# WHAT YOU NEED TO DO
The result should be every line of the listing that holds the word "disk".

»»

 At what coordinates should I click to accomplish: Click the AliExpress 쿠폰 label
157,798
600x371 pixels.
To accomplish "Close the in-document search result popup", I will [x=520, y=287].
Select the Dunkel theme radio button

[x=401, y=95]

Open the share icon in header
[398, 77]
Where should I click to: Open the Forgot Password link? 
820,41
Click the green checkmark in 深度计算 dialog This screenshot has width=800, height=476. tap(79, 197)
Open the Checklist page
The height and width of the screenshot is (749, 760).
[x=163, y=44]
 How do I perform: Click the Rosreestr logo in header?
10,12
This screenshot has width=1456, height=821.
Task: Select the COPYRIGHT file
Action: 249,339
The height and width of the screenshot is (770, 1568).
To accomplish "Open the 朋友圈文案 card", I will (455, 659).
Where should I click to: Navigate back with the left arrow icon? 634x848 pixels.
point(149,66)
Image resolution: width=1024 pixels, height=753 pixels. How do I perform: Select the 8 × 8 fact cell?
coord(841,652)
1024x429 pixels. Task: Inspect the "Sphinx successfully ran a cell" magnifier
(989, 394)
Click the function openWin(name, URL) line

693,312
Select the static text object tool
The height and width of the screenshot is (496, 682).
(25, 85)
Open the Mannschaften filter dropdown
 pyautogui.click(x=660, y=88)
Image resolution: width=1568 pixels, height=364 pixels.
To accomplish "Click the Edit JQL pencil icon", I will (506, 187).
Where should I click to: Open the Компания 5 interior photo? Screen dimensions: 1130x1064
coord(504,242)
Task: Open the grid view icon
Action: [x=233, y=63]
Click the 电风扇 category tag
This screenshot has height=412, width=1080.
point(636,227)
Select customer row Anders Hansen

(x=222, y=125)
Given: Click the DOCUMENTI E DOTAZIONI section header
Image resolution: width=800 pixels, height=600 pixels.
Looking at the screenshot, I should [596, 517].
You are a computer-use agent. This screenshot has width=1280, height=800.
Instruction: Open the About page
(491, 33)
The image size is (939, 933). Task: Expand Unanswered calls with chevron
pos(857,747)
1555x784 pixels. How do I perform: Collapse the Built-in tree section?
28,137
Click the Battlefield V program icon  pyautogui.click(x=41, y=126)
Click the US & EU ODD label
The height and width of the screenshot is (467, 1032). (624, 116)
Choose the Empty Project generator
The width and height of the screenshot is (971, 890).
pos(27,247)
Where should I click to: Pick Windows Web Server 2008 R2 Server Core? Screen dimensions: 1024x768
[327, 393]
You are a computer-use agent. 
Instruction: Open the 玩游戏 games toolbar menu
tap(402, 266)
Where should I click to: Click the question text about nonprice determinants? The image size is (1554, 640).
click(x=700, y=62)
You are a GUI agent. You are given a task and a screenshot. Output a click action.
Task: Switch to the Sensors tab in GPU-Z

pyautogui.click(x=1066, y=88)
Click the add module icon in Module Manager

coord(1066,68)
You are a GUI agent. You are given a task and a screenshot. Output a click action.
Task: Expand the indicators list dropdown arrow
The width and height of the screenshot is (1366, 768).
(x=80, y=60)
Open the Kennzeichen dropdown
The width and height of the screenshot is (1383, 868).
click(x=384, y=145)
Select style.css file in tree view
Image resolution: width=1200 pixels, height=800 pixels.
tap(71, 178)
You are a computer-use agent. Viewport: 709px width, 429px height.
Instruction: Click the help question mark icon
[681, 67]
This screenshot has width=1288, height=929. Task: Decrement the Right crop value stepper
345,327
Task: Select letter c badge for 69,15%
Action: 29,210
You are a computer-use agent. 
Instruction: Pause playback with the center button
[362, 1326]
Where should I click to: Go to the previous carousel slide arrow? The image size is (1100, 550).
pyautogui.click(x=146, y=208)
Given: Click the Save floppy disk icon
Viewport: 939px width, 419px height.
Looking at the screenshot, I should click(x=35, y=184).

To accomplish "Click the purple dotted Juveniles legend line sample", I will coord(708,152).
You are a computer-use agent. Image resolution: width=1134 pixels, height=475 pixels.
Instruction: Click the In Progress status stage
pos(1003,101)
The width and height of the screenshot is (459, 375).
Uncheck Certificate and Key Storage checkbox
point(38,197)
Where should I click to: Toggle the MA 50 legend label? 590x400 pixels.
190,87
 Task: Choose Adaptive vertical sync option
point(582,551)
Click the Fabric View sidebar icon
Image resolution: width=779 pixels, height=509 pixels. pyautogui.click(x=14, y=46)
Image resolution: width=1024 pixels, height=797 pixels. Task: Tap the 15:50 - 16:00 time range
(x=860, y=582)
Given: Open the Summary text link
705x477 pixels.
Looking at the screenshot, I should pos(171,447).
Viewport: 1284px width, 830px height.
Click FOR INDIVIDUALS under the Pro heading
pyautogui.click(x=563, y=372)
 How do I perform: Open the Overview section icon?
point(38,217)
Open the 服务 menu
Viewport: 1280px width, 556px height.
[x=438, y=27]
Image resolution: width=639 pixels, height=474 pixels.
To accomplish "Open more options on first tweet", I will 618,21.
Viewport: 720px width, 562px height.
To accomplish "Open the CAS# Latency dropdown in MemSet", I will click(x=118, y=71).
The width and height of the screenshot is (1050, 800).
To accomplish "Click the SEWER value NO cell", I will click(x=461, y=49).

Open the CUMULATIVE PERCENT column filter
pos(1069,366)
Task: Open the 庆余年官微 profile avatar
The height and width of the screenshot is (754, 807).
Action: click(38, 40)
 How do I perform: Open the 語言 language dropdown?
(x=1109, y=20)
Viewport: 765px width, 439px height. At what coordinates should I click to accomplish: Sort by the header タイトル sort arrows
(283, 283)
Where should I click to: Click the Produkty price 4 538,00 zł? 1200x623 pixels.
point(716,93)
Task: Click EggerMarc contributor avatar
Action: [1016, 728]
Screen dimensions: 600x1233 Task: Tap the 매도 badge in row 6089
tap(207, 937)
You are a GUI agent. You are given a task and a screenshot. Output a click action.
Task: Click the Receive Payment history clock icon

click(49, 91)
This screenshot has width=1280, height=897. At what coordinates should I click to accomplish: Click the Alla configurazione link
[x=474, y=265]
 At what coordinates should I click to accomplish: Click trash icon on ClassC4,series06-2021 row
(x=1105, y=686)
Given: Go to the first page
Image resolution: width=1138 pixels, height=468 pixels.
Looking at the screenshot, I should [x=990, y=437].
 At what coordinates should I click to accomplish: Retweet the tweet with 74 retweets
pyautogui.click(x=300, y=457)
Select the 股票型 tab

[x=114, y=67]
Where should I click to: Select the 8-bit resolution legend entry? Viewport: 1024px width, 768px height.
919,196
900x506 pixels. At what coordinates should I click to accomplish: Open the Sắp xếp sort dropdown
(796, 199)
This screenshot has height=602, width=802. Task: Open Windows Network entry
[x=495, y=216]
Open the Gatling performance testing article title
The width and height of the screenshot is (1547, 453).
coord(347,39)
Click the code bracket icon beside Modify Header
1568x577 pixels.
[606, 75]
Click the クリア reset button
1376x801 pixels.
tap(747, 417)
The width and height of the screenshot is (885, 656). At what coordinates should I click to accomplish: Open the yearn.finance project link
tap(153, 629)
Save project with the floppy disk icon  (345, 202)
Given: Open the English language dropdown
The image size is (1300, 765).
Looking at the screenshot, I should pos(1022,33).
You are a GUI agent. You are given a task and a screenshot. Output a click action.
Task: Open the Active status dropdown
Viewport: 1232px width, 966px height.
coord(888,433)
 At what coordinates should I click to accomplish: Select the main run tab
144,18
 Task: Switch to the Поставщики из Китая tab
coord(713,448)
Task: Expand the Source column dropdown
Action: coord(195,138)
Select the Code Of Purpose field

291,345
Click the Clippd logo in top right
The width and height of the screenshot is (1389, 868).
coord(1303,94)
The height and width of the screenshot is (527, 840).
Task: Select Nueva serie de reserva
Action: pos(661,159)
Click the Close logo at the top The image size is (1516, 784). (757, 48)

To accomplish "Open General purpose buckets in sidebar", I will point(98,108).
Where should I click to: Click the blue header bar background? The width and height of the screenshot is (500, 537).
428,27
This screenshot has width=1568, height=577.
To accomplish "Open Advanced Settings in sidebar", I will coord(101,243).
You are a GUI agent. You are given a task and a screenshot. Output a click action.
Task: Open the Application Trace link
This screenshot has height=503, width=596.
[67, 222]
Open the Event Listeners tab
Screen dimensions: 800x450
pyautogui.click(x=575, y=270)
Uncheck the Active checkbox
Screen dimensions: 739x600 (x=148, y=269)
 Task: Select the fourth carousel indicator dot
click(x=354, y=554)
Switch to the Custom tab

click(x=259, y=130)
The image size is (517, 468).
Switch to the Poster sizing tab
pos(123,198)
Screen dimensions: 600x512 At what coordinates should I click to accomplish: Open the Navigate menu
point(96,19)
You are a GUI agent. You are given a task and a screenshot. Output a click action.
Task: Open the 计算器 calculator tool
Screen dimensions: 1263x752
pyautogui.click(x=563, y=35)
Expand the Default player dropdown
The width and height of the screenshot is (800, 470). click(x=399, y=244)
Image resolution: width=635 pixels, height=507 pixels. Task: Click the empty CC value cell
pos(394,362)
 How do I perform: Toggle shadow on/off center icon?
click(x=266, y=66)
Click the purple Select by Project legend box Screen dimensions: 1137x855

««

# ANSWER FOR THIS EXERCISE
Given: Click the Save floppy disk icon
Save project with the floppy disk icon  (345, 202)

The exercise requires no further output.